Смысл слов безумцу вряд ли был понятен, но мягкий, нежный тон нашёл отклик в его заплутавшей душе. Алёша вдруг прижался головой к груди утешительницы и тихонько спросил:
— Ещё придёшь? Ты приходи. А то скоро он меня заберёт. Придёшь?
Полина Андреевна молча кивнула. Говорить не могла — душили из последних сил сдерживаемые слёзы.
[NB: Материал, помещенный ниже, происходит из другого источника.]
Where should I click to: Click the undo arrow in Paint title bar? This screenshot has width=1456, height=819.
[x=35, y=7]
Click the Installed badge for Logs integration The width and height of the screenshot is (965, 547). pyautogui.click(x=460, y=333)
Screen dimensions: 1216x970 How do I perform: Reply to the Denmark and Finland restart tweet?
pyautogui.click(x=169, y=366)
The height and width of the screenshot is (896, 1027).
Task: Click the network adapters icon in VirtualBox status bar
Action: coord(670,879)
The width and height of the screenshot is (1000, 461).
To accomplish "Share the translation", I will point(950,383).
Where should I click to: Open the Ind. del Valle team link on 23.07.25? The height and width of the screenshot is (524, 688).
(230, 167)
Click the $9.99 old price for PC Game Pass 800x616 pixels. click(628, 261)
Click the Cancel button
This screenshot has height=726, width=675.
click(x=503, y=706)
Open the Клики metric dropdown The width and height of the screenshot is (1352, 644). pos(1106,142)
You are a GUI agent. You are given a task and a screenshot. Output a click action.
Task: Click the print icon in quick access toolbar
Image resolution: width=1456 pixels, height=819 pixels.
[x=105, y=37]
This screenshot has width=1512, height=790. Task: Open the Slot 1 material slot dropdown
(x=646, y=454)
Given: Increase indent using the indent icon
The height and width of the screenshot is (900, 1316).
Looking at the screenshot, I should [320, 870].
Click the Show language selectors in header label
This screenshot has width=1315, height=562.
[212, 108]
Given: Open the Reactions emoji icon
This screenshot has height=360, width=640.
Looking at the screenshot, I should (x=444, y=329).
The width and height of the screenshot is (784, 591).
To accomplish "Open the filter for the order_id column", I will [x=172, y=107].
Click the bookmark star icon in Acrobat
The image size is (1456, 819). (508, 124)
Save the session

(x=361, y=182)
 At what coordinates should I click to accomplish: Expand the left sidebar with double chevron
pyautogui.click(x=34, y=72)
Лишь когда вышла из оранжереи и удалилась от стеклянных стен подальше в рощу, наконец, дала себе волю. Села прямо на землю и отплакала разом за всех: и за погубленного Ленточкина, и за погасшего, пришибленного Матвея Бенционовича, и за самоубийцу Лагранжа, и за надорванное сердце преосвященного Митрофания. Плакала долго — может, полчаса, а может, и час, но всё не могла успокоиться.
Уж луна добралась до самой середины небосвода, где-то лесу заухал филин, в окнах больничных коттеджей один за другим погасли огни, а ряженая монахиня всё лила слёзы.
Неведомый, но грозный противник бил без промаха, и каждый удар влёк за собой ужасную, невозвратимую потерю. Доблестное войско заволжского архиерея, защитника Добра и гонителя Зла, было перебито, и сам полководец лежал поверженный на ложе тяжкой, быть может, смертельной болезни. Из всей Митрофаниевой рати уцелела она одна, слабая и беззащитная женщина. Всё бремя ответственности теперь на её плечах, и отступать некуда.